Ill-conceived goals or metrics – just because it’s easy to measure or track doesn’t mean it’s what you should base your success on it. While this seems simple with the multitude of data so easily available today getting the stakeholders to agree on the right data source, input and variables can be an exercise in aggravation. For those key institutional metrics which may end up on a balanced scorecard tied to incentives and bonuses getting this right is critical. For me the hardest challenge was to find results that would always be a win for the organization. Too often gains in one area of the institution come at the expense of another. Any measure where the denominator utilized is your number of members is only worthwhile if your membership is growing as well. At times what seems to be the right thing for the organizations net income can be a result of penalizing the individual members. To get the right goals in place that can drive and sustain an organizations success takes time and effort, along with a willingness to make hard choices and stick with them regardless of outside circumstances. The most important thing here is an understanding of why this goal is important, followed closely by a thorough understanding of what all goes into impacting the outcome.

Stored items:
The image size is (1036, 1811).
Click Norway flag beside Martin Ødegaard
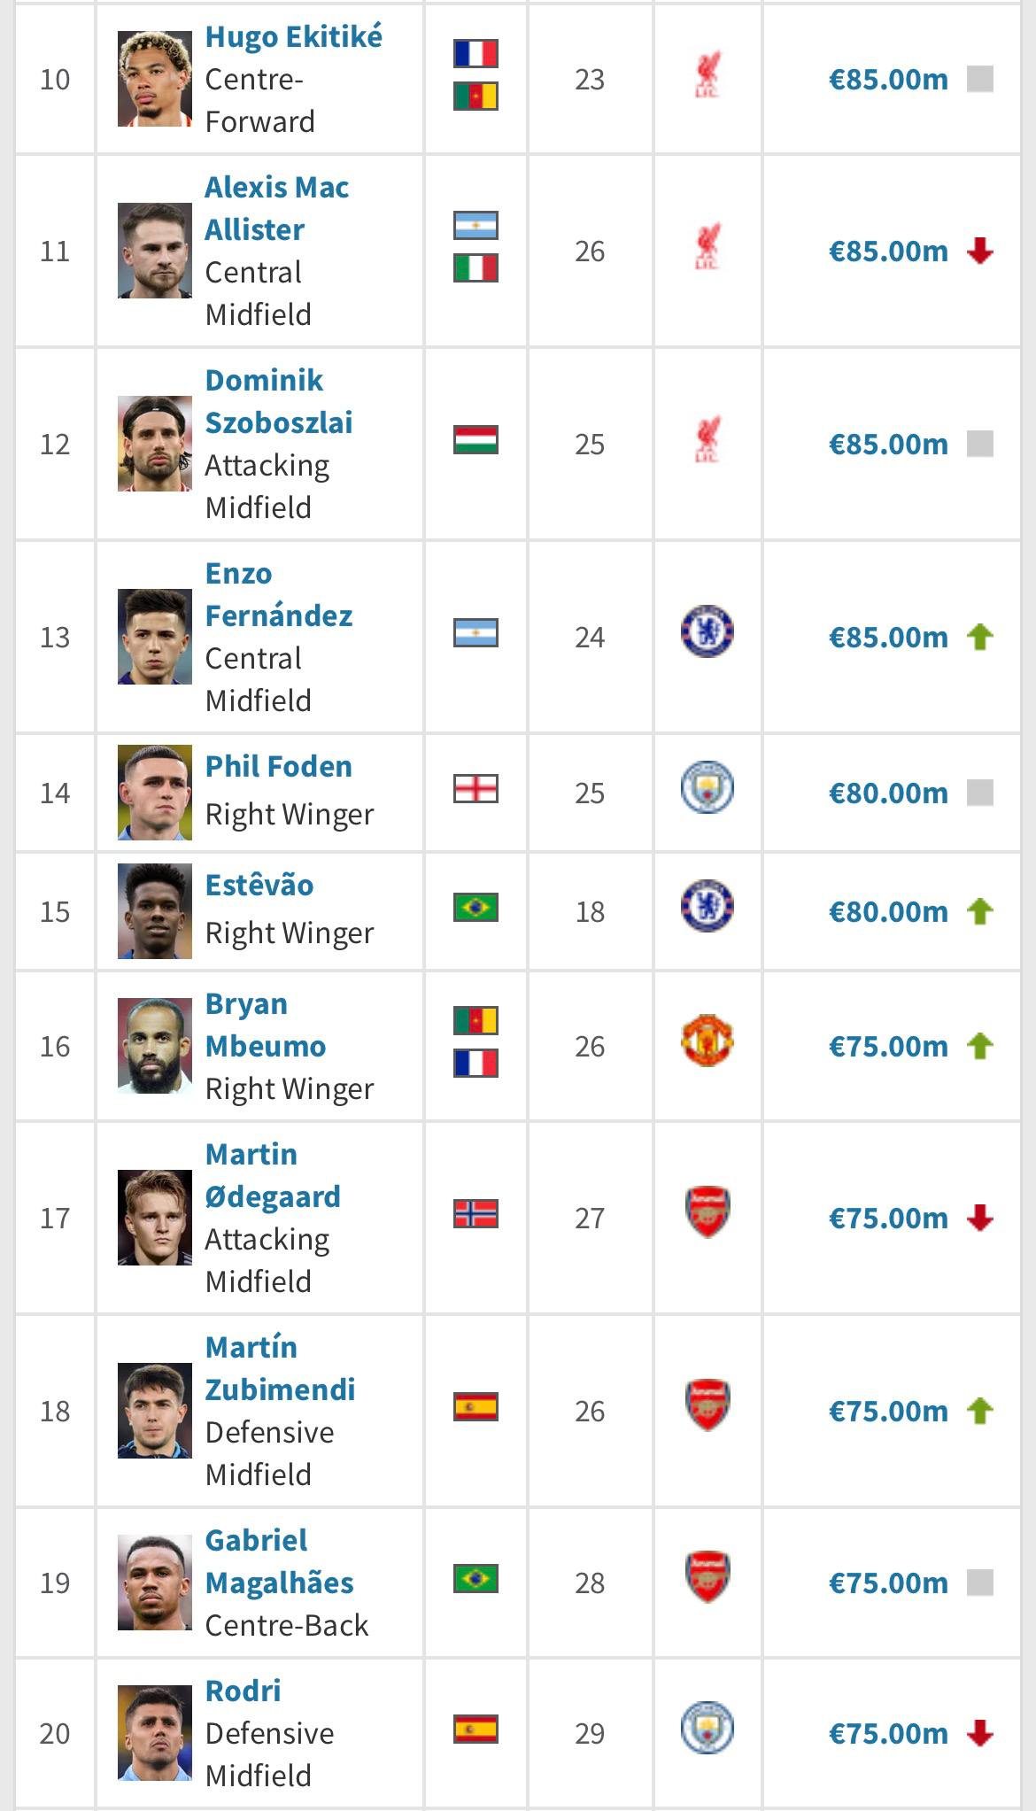pos(475,1213)
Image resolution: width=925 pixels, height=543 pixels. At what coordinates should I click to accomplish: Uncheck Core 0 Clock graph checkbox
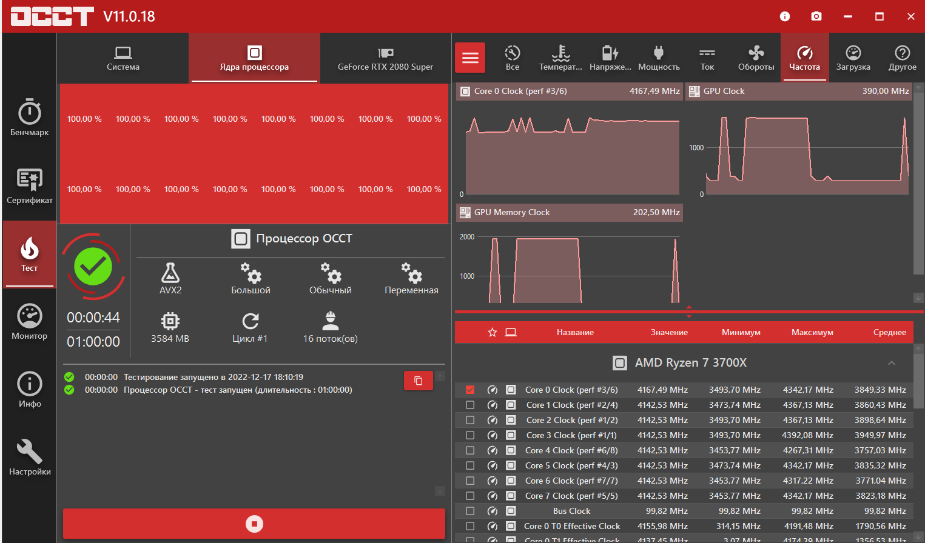(470, 390)
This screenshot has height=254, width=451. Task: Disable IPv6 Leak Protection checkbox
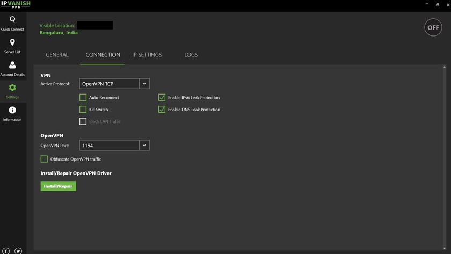click(162, 98)
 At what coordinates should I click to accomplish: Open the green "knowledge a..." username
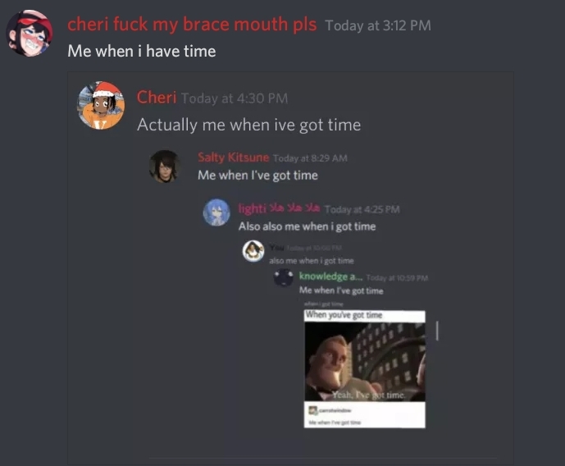click(330, 276)
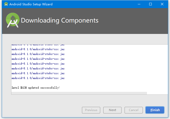Click the 'Downloading Components' heading
Screen dimensions: 170x119
(60, 21)
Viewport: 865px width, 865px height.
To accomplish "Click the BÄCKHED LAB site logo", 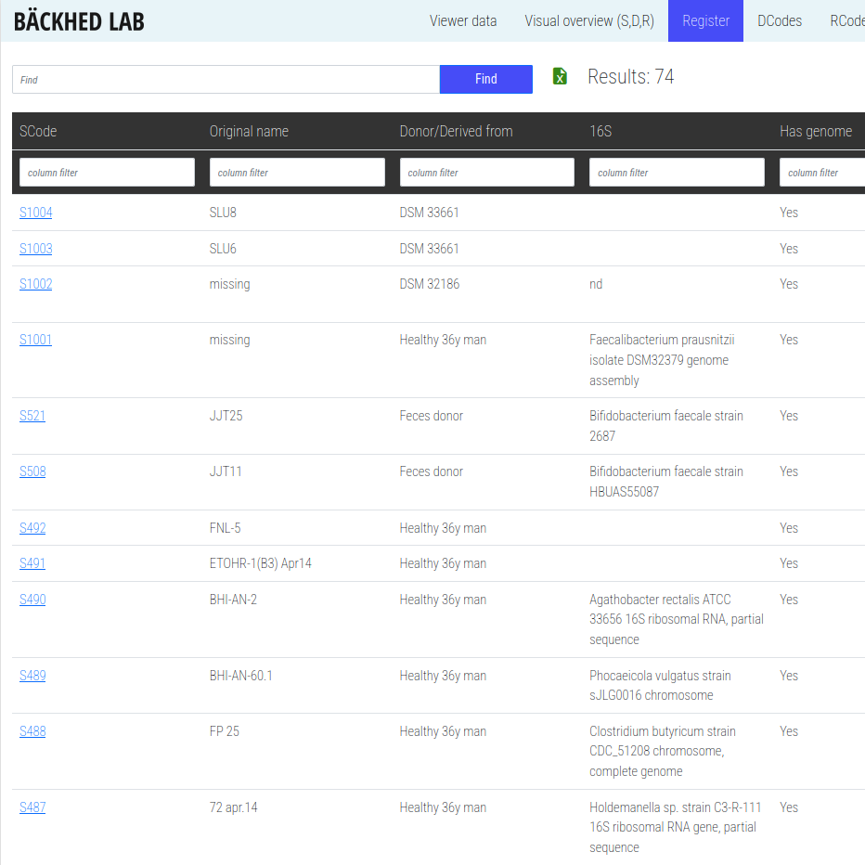I will click(x=79, y=20).
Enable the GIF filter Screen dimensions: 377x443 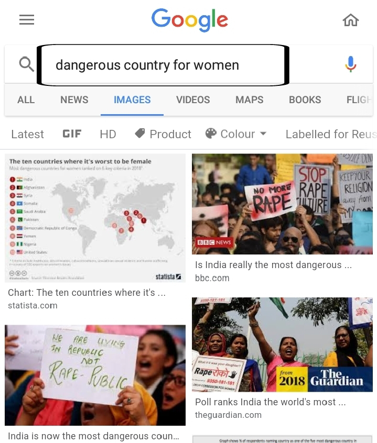coord(72,134)
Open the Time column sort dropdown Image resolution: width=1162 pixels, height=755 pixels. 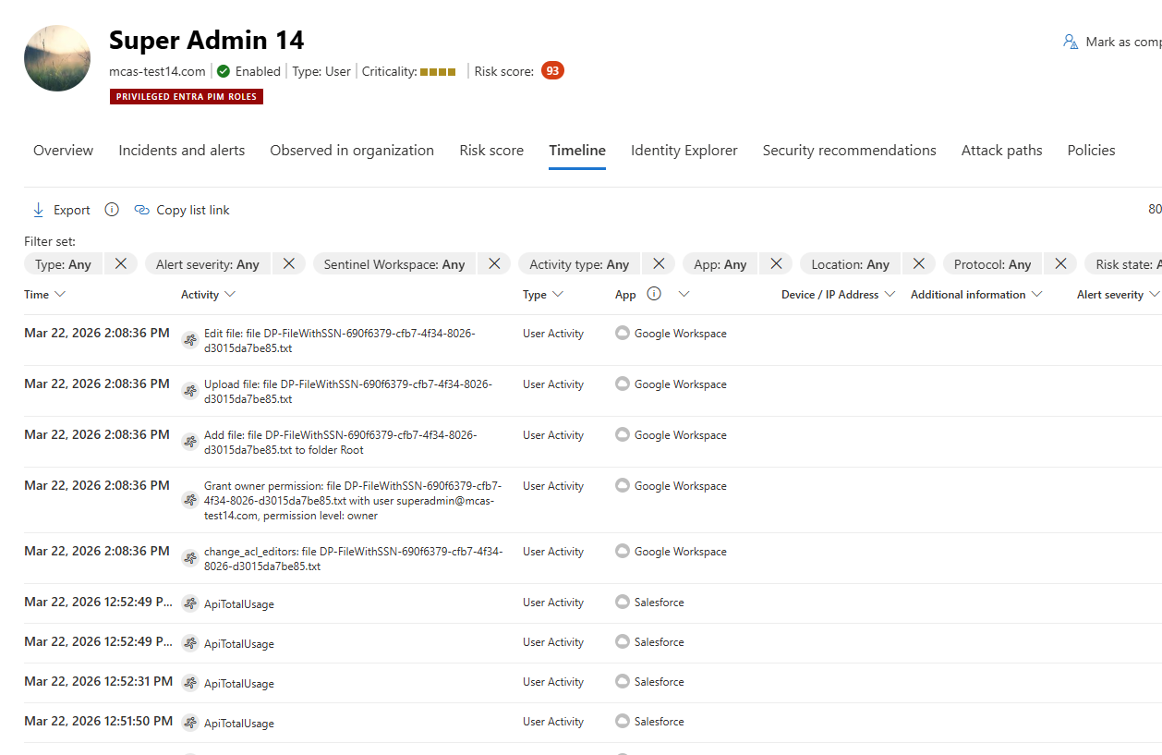pyautogui.click(x=62, y=294)
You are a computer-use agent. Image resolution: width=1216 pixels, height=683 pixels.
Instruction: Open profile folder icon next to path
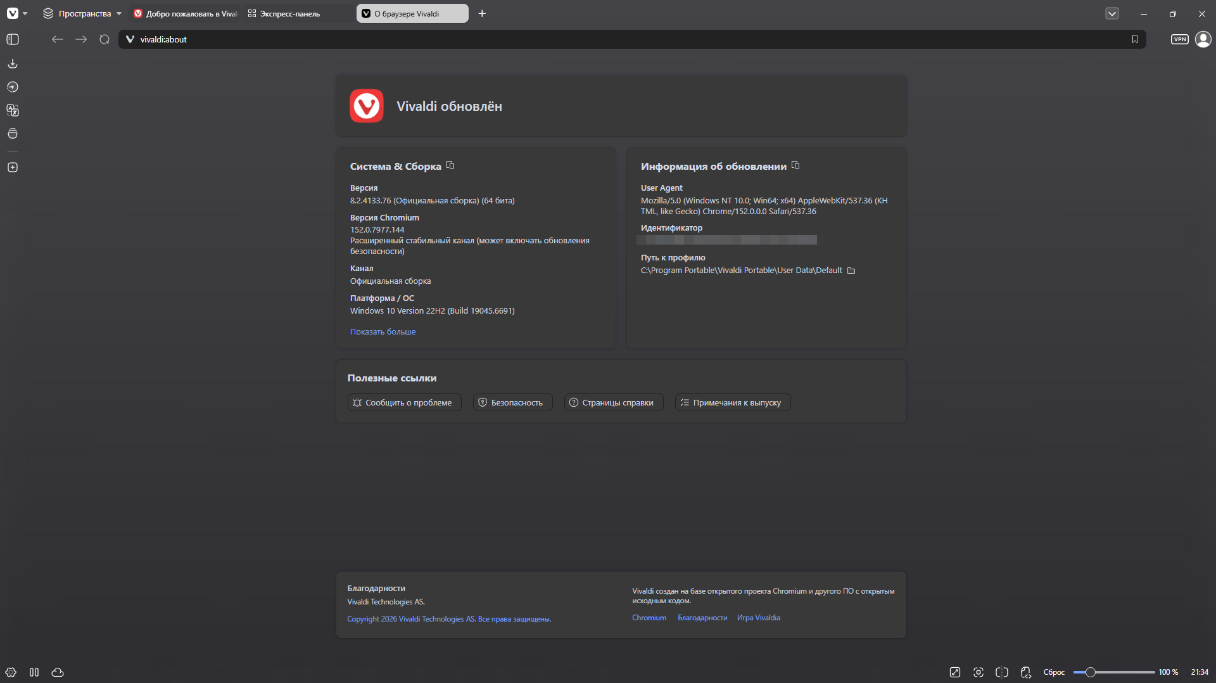tap(851, 271)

_PROMPT 1_
Answer these from the passage on goals and metrics:
(a) When is a measure that uses the number of members as its denominator worthwhile?
(b) What was the hardest challenge for the writer?
(c) What does the passage call the most important thing?
_PROMPT 2_
Carry on the passage on goals and metrics from its last sentence.

_TASK OUTPUT 1_
(a) Only if membership is growing as well.
(b) Finding results that would always be a win for the organization.
(c) An understanding of why the goal is important.

_TASK OUTPUT 2_
- Reluctance to seek professional help – I’m not referring to the medical community or even utilizing consultants to assist with the planning process (although I would be more than happy to provide this service). What I see here is that generally when credit unions decide to expand their service offerings their tendency is to either develop or utilize in-house “expertise”. They do the former by networking with other credit unions that have created similar offerings and are willing to share their experiences. They create the latter by inferring certain disciplines will transfer over into other areas. I’m sorry but consumer mortgage expertise doesn’t a commercial real estate lender make. Nor does having audit experience qualify one to run the risk management function. I know there are exceptions but I’ve been in on too many conversations where exactly this kind of “logic” has prevailed. I think that it bears repeating that something worth doing is worth taking the time and engaging the resources to do it right (the first time). The insight and practical experience gained from someone who has been there and knows the potential drawbacks can be invaluable. Perform the due diligence, spend the money – hire the proven experts and hold them accountable. You will be glad you did.
One last comment and then I’ll wrap it up. My biggest annoyance with those consultants who provide services to create strategic plans is just that – they only help create the plan. Their services typically end there. The board & management team are left to implement and execute. That’s why I started CU Succeed – to not only work collaboratively with institutions in creating a world-class vision, mission and business plan – but to leverage my understanding of the issues and real-life experience in assisting them achieve the desired results.